If I applied this filter to sheet two and clicked OK and navigated back to sheet two, notice we’ve only got two bars instead of three. We also see the segment filter has been added to the filters shelf of sheet two. Back here on sheet one, to explain the other two types of worksheets you can apply this to, the second one down is called all using this data source. This will make this a global filter at the data source level.

I’m only connecting to one data source at the moment, so this would actually make this a global filter and apply to my two worksheets in the workbook. The last one is called all using related data sources. This makes this a global filter, even across different data sources, as long as they have that dimension in common. So if I was connecting to a secondary data source that also contained a column called segment, this filter would be applied, even across data sources. That’s very, very powerful.

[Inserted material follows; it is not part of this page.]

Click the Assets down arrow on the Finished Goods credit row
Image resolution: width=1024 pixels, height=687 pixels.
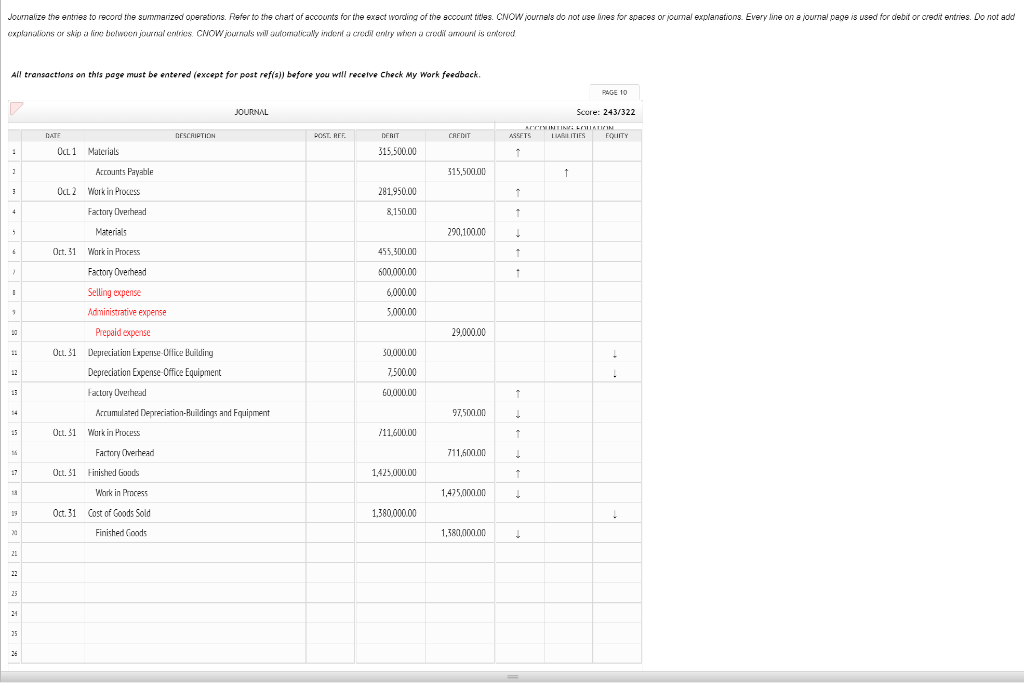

Before Tableau added this feature, that would require some pretty expensive software in order to do that type of manipulation in applying those types of relationships. One last thing on these filters, once they’ve been applied to multiple worksheets. I will show the filter on sheet two, as well. What I think is really nice about this is you can change the settings of the filter on either of these sheets or any of the sheets that that filter is applied to, and it will then filter across the workbook.

So if I wanted to get consumer back on the view, I could click Consumer on the sheet two filter. And now, when I navigate back to sheet one, the blue bars have returned.

This has been Ryan with Playfair Data TV – thanks for watching!